5) A former country club swimming pool was what our church bought in San Jose, CA. We spent the summer of 1969 interacting with and teaching teens around the pool. We got them involved in many Bible studies, although the Calif. scene was into drugs, anti-war protests, and rock music. There was tremendous interest in the Word noted by the thirsty youth.

6) While studying Psychology & Counseling in grad school days, this writer took time to visit Denver Pyschiatric Wards of local hospitals, including resident Mental Health Facilities. Spending time in one-on-one sessions as well as long Group Therapy meetings was grueling, painful, and yet, somewhat rewarding. Many folk hospitalized therein were of above-average intelligence.

7) We spent time interviewing many people in downtown Wichita for our film project, "The Back Seat" in 1975-76, and visiting with a lot of the homeless and alcoholics. One finds lots of needs in the center of a downtown area.

8) They were living in America but had their own world. This was an Armenian community living in Fresno, CA, and the assignment in 1978 was to go and make contact with these folk,who spoke a different language, find out their needs, and see if we could point to Christ as the Answer.

9) There was a big rainstorm that produced a flood of the river in east Wichita, KS back in 1976. We went to work on a project making a levee with the Mennonite Disaster Service. It was long into the night, but the sandbags held and the town was not severely damaged.

10) Some evangelical musicians were coming to town, and we wanted to have a good sized forum for their message to be heard back in the early 1980s. So, we went to the office of the Mayor of Madrid, Spain, and obtained permission to hold concerts in an outdoor amphitheater in this city of 5 million people. Now, almost 30 years later, one off the young people in our church realized a vision to put an evangelical radio station together that broadcast to that same city every day.

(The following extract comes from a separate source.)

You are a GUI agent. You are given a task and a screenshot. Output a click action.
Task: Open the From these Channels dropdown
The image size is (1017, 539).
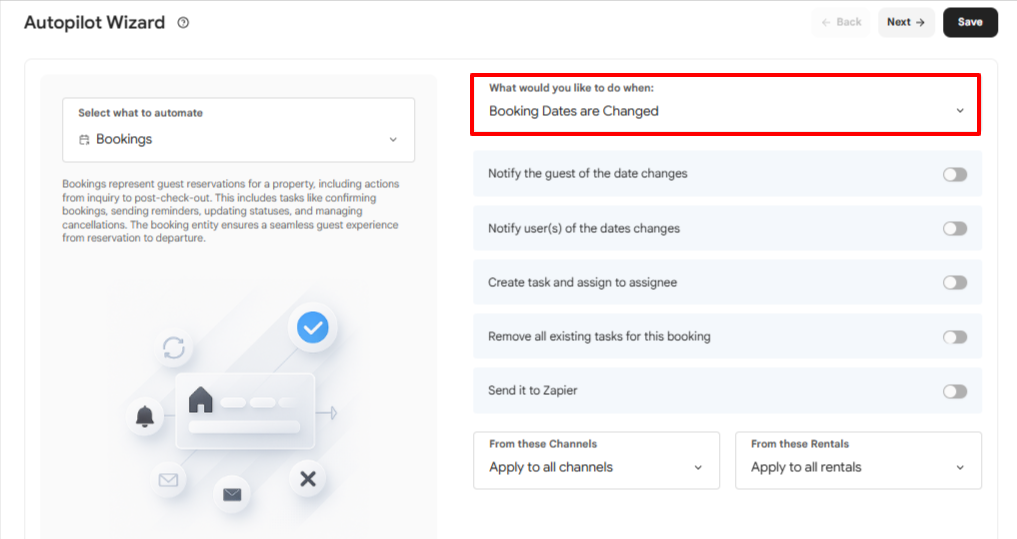pyautogui.click(x=597, y=461)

11) It was a new assignment for our mission team, back in 1985, when a few families moved to an abandoned town of hulking high rises. New contractors came in to Tres Cantos, Spain to open up apartment living after many years of neglect. Our workers went around to meet & greet all the new families that came there, share the love of Christ, and invite them to Bible studies, sports, and contact activities. Now, 24 years later, the town has over 65,000 people, and the town has donated land for a new church building for the congregation we started there.

12) Our church was not the first, nor the only group, to go help rebuild Gulfport, MS after Hurricane Katrina came & devastated whole sections of that region. But, our rebuilding trip a few years ago, with fellows from our church, was just one small part of giving people hope, showing them the love of Christ, and getting a roof over their heads.

Maybe only in Eternity will we know the results of some of these short term efforts. God bless those countless thousands of folk who give up their vacation time, their money and their efforts to make a difference somewhere else on God's big & wide mission field!